Here is a table of the amount of power it takes to pump 30 GPM of water against pressure. The last number indicates the current required by an electric water pump to achieve these numbers. The HP number is the minimum HP mentioned above and the watts and amps are corrected for the electric pump efficiency.


My late rocket scientist friend Vance Yaqua built a water pump dyno to verify the calculations.

Vances motor died before we got any good data.
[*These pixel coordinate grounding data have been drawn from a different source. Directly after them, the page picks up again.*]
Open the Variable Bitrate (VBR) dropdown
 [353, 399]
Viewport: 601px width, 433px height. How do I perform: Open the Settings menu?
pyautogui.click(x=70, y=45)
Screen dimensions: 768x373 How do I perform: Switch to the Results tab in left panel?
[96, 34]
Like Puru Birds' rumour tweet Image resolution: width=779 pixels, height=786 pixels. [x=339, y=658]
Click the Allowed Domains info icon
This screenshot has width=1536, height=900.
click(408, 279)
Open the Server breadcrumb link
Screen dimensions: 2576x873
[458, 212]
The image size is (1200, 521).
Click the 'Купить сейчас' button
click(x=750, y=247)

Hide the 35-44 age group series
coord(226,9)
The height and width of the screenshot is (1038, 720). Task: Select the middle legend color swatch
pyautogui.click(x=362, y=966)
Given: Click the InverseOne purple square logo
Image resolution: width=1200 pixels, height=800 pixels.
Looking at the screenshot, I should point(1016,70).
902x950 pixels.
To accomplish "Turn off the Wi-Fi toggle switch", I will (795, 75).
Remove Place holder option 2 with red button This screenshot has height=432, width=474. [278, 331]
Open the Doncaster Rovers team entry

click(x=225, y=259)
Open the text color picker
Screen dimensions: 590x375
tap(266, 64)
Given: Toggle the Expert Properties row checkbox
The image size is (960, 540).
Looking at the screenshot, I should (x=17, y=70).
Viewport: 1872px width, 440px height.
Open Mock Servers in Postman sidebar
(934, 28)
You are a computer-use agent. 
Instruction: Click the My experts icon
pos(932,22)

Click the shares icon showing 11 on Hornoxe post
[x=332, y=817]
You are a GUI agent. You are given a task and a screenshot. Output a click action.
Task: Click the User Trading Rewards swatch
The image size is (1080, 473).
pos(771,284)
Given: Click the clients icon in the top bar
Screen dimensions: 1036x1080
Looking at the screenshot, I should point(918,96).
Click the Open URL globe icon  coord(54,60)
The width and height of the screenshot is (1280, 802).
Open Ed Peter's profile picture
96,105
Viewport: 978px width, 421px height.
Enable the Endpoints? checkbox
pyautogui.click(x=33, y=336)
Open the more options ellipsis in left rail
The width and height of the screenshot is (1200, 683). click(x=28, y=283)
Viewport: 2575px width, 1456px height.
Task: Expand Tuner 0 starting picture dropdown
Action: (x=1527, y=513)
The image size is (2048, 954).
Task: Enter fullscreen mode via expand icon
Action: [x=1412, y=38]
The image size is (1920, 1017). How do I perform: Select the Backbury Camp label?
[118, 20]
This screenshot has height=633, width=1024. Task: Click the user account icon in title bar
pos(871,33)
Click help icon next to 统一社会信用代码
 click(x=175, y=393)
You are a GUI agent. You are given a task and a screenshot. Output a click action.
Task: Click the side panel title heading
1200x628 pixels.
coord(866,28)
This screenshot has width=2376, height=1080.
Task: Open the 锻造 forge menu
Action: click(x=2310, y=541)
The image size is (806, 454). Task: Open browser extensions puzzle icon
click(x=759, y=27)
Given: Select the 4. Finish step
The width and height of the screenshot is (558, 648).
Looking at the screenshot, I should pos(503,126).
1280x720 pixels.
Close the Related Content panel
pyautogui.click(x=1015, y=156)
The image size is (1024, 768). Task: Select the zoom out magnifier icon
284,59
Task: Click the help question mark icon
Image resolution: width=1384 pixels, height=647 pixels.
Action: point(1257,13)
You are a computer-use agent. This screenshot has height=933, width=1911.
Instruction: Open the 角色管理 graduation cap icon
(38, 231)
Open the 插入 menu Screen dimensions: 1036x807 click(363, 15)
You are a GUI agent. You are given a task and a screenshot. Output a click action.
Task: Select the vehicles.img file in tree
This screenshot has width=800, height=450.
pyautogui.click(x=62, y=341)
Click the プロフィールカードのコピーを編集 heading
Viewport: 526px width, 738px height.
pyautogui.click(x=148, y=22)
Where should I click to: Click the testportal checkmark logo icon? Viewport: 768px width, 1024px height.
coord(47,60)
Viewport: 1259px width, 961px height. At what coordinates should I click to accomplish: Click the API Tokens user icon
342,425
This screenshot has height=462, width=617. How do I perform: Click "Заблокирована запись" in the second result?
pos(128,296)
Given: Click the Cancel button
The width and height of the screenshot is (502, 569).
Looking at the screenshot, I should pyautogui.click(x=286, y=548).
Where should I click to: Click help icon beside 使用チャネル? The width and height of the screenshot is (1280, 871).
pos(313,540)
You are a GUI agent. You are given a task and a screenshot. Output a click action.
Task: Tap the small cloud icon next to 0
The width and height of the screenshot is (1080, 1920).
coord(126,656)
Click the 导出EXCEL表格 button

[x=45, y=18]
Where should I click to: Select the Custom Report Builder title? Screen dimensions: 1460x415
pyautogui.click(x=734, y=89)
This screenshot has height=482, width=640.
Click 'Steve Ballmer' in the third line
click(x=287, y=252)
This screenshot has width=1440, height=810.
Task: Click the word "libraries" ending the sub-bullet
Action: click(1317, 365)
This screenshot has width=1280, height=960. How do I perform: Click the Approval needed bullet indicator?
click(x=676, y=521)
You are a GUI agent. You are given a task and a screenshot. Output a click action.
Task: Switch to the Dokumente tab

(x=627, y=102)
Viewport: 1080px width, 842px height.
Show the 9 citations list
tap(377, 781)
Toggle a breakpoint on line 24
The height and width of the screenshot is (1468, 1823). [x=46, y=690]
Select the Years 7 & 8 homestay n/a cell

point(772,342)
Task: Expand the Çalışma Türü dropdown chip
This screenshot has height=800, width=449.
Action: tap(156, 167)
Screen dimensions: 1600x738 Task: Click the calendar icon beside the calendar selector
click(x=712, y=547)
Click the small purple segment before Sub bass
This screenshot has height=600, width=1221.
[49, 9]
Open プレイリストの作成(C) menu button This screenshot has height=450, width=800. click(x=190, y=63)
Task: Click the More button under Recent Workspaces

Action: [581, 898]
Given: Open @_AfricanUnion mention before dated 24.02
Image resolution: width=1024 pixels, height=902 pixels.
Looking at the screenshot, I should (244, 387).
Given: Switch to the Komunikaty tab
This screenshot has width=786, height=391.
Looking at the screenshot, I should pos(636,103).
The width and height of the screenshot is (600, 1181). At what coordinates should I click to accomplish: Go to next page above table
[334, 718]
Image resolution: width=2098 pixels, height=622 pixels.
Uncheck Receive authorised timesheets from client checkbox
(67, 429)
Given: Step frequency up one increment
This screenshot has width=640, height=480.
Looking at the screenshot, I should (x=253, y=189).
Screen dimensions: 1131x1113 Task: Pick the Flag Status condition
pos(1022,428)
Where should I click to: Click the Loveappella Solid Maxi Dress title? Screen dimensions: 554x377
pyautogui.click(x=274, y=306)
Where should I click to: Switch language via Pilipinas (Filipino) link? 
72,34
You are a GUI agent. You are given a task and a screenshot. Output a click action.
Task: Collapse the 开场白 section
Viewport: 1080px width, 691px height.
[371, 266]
On Vances recommendation I stopped in at Harbour Freight and bought a CC 5 HP 220 volt motor. $80 on sale. Spent the day adapting it to the existing dyno mount and static balancing it. Now works great. Pump runs at 4500 RPM at 40 gal per minute and generates about 5 psi across the pump. I am not happy with the valve that Vance used as there is always a press. drop across it even when it is wide open. With the original ball valve there was no drop when it was wide open and one could see almost 70 GPM at 4500 pump RPM.

At 40 GPM and 4500 pump RPM the digital fish scale was reading about 1 pound one ounce or 1.06 pounds. Lever arm is 13 inches or 1.08 feet. Torque was therefore 1.15 foot pound. At 3650 motor RPM that is about .8 HP.

Again BTW that would be 597 watts or about 50 amps if it were a 100% efficient electric motor. Typical 80% electric motor efficiency would be about 62 amps.

4500 pump RPM is of course only about 3400 engine RPM so we are still not at take off or climb RPM. Worst case for cooling would be at a PSRU ratio of 2.17 would be WOT around 6000 engine RPM and about 8000 pump RPM.

Next step was fitting the 8 inch pulley on the 5 HP electric motor and running the pump at 7200 RPM to check the flow and HP.

I ran the pump at 7000 RPM using the eight inch pulley. Max flow was about 55 GPM at a 5 psi pressure differential across the pump. The fish scale read 2.9 pounds. This worked out to over 2.1HP !!!

If it were electric driven that would be 1567 watts or 131 amps at 12 volts 100% eff. At 80% eff. it is 163 amps!!!!!!!!!

My guess was the pump was starting to cavitat but I was not sure. Vance witnessed the test and we both felt if you are running a 2.85:1 PSRU ratio you should use the Racing Beat smaller E-shaft pulley to slow the pump. Other wise the pump will be pushing 8000 RPM on take off.

Next step was to mount the flow meter on the dyno engine along with all the pressure gages to see how flow is related to RPM in an actual engine. In other words we were measuring the pressure drop through the block and through the rad.

BTW by shutting off the valve I was able to force the 16 psi pressure cap open. It is a good idea to mount the pressure cap on the inlet side of the pump. If you are using a remote pump do not mount the pressure cap between the outlet of the pump and the engine block. This is not possible on the stock set up of course as the pump outlet is bolted to the block. Most cars have it mounted between the block and the rad. My suggestion is mount it after the rad and before the pump inlet. That will directly affect the boiling temperature and up the cooling ability of the system greatly.